Affascinato dai lavori dei grandi documentaristi americani, e in particolare da quelli di Lee Friedlander, Diane Arbus e Robert Louis Frank, ha cominciato a interessarsi a quello che capitava quotidianamente attorno a lui collezionando immagini con la stessa frenesia con cui, ancora oggi, raccoglie oggetti di ogni genere, dalle carte da parati ai piatti.
Ironico e provocatorio, "ha trasformato in commedia il cibo che mangiamo, i vestiti che portiamo, i posti dove andiamo..." rivelando l'orribile e rassicurante familiarità del cattivo gusto e dell'ordinario.

La rassegna, che è già stata presentata alla Barbican Art Gallery di Londra e alla Maison Européenne de la Photographie di Parigi, è curata da Val Williams ed è davvero esaustiva. Consente di vedere, infatti, ben 200 immagini di Martin Parr, in bianco e nero e a colori. Praticamente tutta la sua produzione fino al 2005.
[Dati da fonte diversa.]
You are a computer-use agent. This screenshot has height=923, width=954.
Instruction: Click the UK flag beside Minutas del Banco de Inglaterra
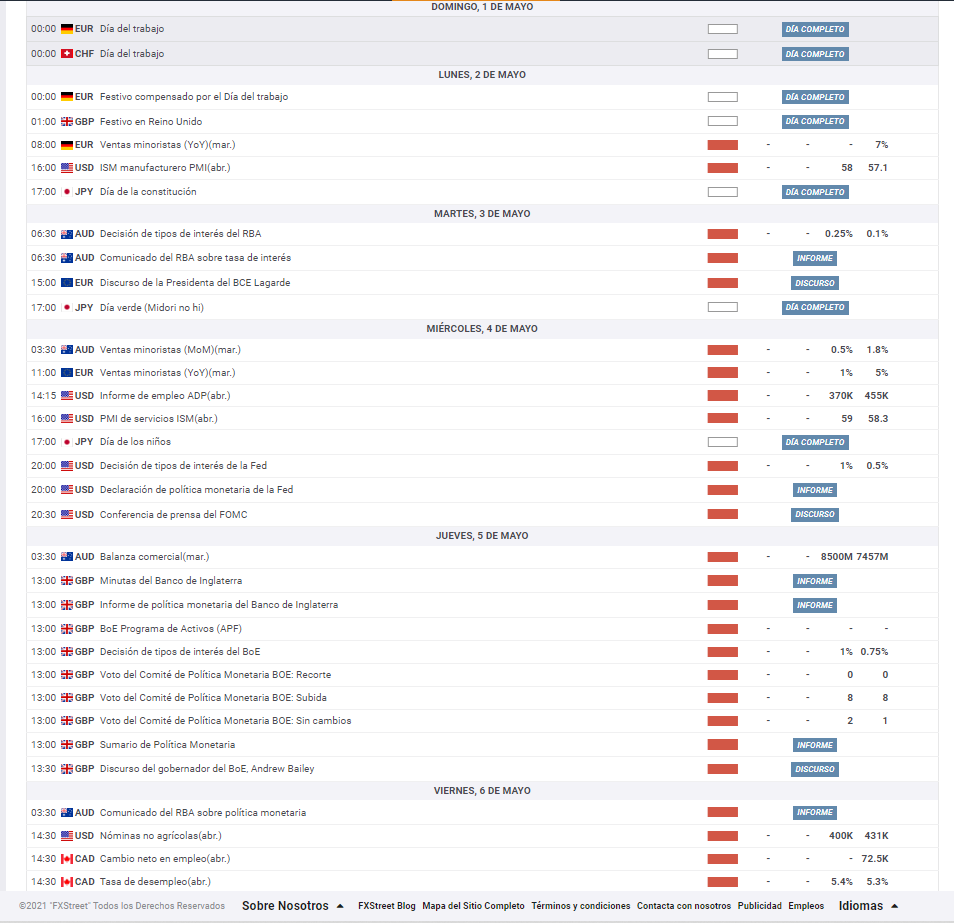tap(67, 581)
Il percorso espositivo prende le mosse all'inizio degli anni '70, quando l'artista, alla ricerca del "sublime ordinario" decide di documentare la vita sociale e domestica degli abitanti dell'Inghilterra del Nord.
Le prime prove riguardano la vita nelle città industriali, negli ospedali psichiatrici, nelle vecchie comunità, le variazioni meteorologiche e il cattivo tempo, poi la sua attenzione si focalizza sul ceto medio, di cui mette in luce il cattivo gusto e la quotidiana banalità immortalando interni di case e scene di festa, consuetudini e comportamenti. Per realizzare queste foto, adotta una tecnica un po' diversa. Le riprese, infatti, cominciano a essere più ravvicinate e compare il colore.
Negli anni '80 grazie ai finanziamenti dell'Arts Council, Parr porta avanti una satira sul consumismo e sull'uso del tempo libero, un tema su cui ritornerà più volte.
Nel decennio successivo, comincia a viaggiare per il mondo e allarga la sua indagine al turismo di massa, di cui documenta usi e aberrazioni, e alla pratica dei viaggi veloci, motivati soltanto dall'acquisto di merci a minor costo.

Common Sense (1998), che campeggia al centro della sala espositiva principale, rappresenta un po' la summa di quanto c'è di volgare, kitsch e assurdo nel nostro mondo. È una specie di monumento allo spreco e al cattivo gusto.
Se questo gruppo di immagini da una parte diverte, dall'altra impone riflessioni più serie, due piccole stanzette, poste poco dopo l'ingresso, aiutano a ritrovare il sorriso. Si tratta di Home Sweet Home, che ricostruisce un lavoro fatto per la mostra di diploma, e Reading Room, che propone una serie di autoritratti improbabili.

La rassegna è accompagnata da alcuni incontri di approfondimento sulla fotografia.